→ DATA FOR ANALYSIS
★ ★ ★ ★ ★
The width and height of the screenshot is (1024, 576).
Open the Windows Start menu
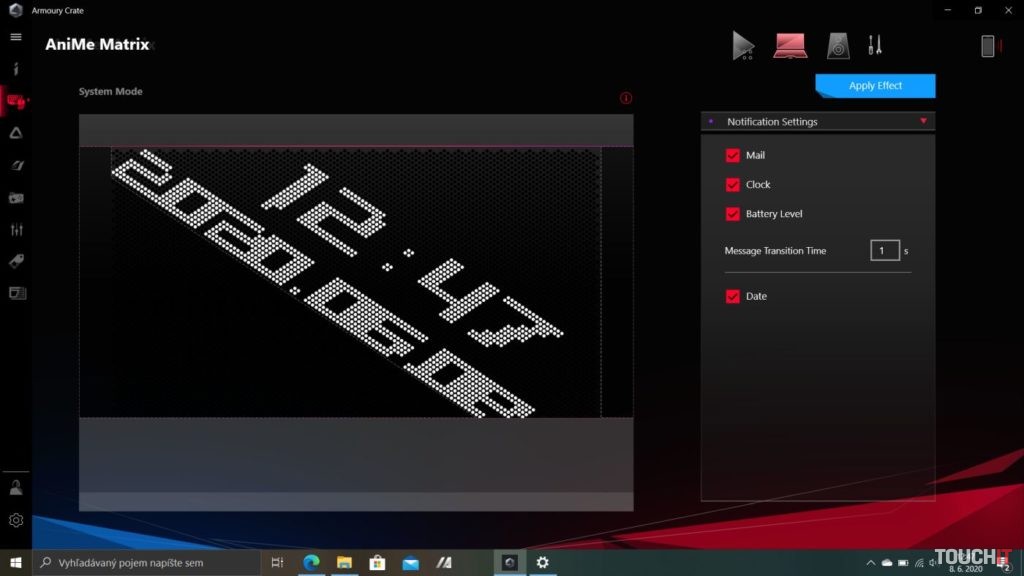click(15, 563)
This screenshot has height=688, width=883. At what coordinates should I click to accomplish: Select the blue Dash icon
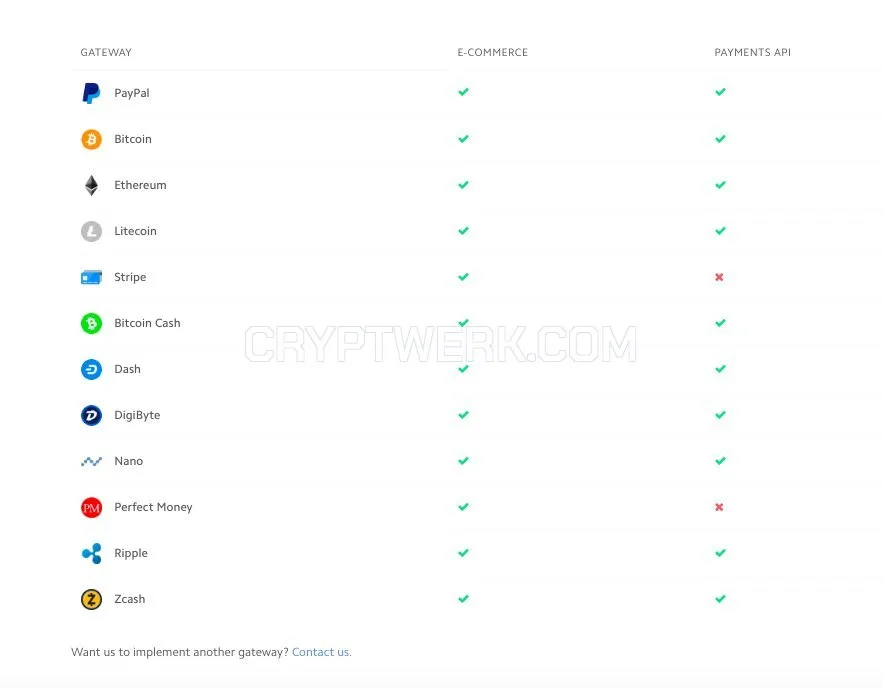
★ ★ ★ ★ ★
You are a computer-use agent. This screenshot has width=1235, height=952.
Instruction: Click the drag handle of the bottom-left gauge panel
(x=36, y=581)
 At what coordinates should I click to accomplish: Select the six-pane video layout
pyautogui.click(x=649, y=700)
★ ★ ★ ★ ★
→ HOW TO COMPLETE THIS TASK
The expected output is the lines above from the one containing "The width and" to the one containing "This screenshot has height=688, width=883.", both ends included, reproduced exactly with every picture left out.

→ TASK SOLUTION
The width and height of the screenshot is (1024, 576).
Open the Windows Start menu
click(15, 563)
This screenshot has height=688, width=883. At what coordinates should I click to accomplish: Select the blue Dash icon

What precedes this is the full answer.